=== Excerpted text ===

Slow Weekend, Too Much Wind And Warm Temp's.  It Was Sunday Before I Even Saw A Doe.  I Gave Her About 30 Minutes To See What Was Behind But Nothing Came Out So I Took Her To Make Some Jerky.  Did Find A Shed That Would Gross In The 130's If The Other Side Matched.  Good Luck


----------



## Michael Lee (Nov 19, 2004)

Just got a call from one of our staff hunters this morning from our Sumter County farm and he got a real nice 8 pointer with 3 kickers on him.  Has 8 inch brow tines and 10 inch G2's.  Came in grunting and chasing 3 does.

Will post pics soon.

ML


----------



## Duff (Nov 19, 2004)

Just got back from Sumter/Schley Co. Arrived Tues evening and my bud shot a nice buck but after a long tracking job we determined the buck wasn't hurt bad. He was running a group of 5 does. I saw a no doubt shooter this morning(Fri) but he was 500yds away and across the property line. He was with a doe. My bud spotted another nice buck running does Thurs and Fri morning but no shot was offered. Three of us were hunting Fri morning and we all saw a shooter buck.

Bucks are still chasing does. It wasn't wide open but I saw at least 1 buck chasing does each morning we hunted. 
This is one my bud killed Sun. evening.


----------



## letsgohuntin (Nov 19, 2004)

Thanks for the update Duff... I was wondering what I might expect Saturday morning...


----------



## Duff (Nov 20, 2004)

Sould still be good, but I think it is winding down


----------



## Huntingdawg (Nov 21, 2004)

*11/20 and 11/21 results*

so far bad season for me have only been able to go when the weather his too hot and muggy.  Sat afternoon 3 hunters only 2 does seen.   Sun am, waited for the rain to die down and saw a good size 8 pt on the way to the stand, watched another small doe feed and finally made it to my stand after stalking most of the way in.   Saw 0 from the stand and jumped a doe on my way out.   Heading to the truck about 10:30 and 2 does run out of a millet field, putting my gun in the truck and look up and a good 2 1/2 yr. old 8 or 10 pt. comes walking out of the millet, guess he was trailing the does.  Could have easily killed him, but he needed another year didn't seem to sporty propping up on the dog box watching him thru the scope....he definitely had his mind on other things.


----------



## bobcat (Nov 22, 2004)

We have killed a few deer and let a few walk.Opening weekend a nice 8pt was killed.The next weekend two does were killed.Then a 9pt was killed and a doe was killed the week before last.Nothing killed this past weekend .Did get a picture of a decent 8 pt twice in a week,so there is a decent buck left.Only two sightings of bucks running does.Still several weeks left to get a good one.Good luck all


----------



## WIGGINS (Nov 24, 2004)

Going This Weekend, This Front Should Make For Some Good Weather.  I'll Update Monday.  Good Luck


----------



## silverbullet (Nov 30, 2004)

*Sumter/Macon County Line*

On sunday morning 11/28/04, I killed a good 10 pointer with a 18 inch spread. Outside of Andersonville, he was still rutting hard but had lost alot of weight.


----------



## Duff (Nov 30, 2004)

All right SB, lets see a pic


----------



## Duff (Dec 1, 2004)

=== Data extract ===

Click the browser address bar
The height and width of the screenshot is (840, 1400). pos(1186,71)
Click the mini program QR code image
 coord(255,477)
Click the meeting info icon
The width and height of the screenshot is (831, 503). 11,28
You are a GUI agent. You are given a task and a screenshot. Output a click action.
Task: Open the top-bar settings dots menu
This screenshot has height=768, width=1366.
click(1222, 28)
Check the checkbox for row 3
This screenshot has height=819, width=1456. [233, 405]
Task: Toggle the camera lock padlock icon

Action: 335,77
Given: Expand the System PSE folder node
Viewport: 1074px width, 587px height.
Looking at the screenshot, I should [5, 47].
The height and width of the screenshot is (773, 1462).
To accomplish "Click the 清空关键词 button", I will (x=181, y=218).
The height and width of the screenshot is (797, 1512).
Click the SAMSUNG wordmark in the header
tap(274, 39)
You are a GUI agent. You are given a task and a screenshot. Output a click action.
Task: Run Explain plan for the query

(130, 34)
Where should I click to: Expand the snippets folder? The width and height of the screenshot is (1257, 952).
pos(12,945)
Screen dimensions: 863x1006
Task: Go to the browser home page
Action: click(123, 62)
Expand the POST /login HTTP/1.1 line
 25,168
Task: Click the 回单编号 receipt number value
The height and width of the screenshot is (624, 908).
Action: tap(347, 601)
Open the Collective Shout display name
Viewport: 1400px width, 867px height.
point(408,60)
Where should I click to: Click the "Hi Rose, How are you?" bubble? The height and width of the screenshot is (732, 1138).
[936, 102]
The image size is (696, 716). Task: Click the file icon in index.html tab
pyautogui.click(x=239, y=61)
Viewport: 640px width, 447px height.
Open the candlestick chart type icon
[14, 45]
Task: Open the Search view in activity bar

===

**Problems:**
[1] Return everything in the deer hunting thread from "## Michael Lee" down to "post pics soon.".
[2] According to the deer hunting thread, what was the spread on the 10 pointer silverbullet killed?
[3] Continue the deer hunting thread from where it stops.

**Answers:**
[1]
## Michael Lee (Nov 19, 2004)

Just got a call from one of our staff hunters this morning from our Sumter County farm and he got a real nice 8 pointer with 3 kickers on him.  Has 8 inch brow tines and 10 inch G2's.  Came in grunting and chasing 3 does.

Will post pics soon.

[2] 18 inches.

[3]
habersham hammer said:
			
		

> Duff,
> 
> Is that Tom Glavine you have a picture of.It sure looks like him.


----------



## Thunder (Dec 2, 2004)

*Americus/rut*

Does anyone hunt near Americus? We are about 5 miles outside of town and have seen no sign of rut yet! : 

Possible that it happpened during the 2 weeks in Nov that we were not there, but strange this year.

Any help on when or if it happened would be appreciated!!

Thanks!


----------



## bobcat (Dec 2, 2004)

We hunt just out of americus, about the same as you 5 miles or so.There hasnt been as strong of a rut on our place this year as compared to last year.The rut generally is around the second and third weeks of november according to what we saw last year.Also thats what every one has told us in that area.Thunder where do yall hunt at.


----------



## Thunder (Dec 2, 2004)

Hey Bobcat,

Thanks for the response. Muy told me about the same thing (I hunted with him last year before he moved). I had a baseball tournament the middle of Nov so guess I missed it   

Bandy was in the same tournament.....rethinking next fall!! : 

We hunt 5 miles south of Americus off 19. Where do you hunt?


----------



## Huntingdawg (Dec 2, 2004)

*Last weekend we had 2 good bucks killed*

first was chasing does across a field Sat am.  Prior weekend we had seen two other bucks cruising and acting stupid (walked past us about 100 yds away while standing next to our trucks) Going this weekend in hopes that it may be lingering, for the most part the heaviest activity has been during Thanksgiving


----------



## bobcat (Dec 3, 2004)

We hunt about 5 miles west of Americus off of highway 30 ,were about 2 miles off of hwy 30 back on some back roads not sure of the names but Shiloh church is down the road about a mile.


----------



## WIGGINS (Dec 7, 2004)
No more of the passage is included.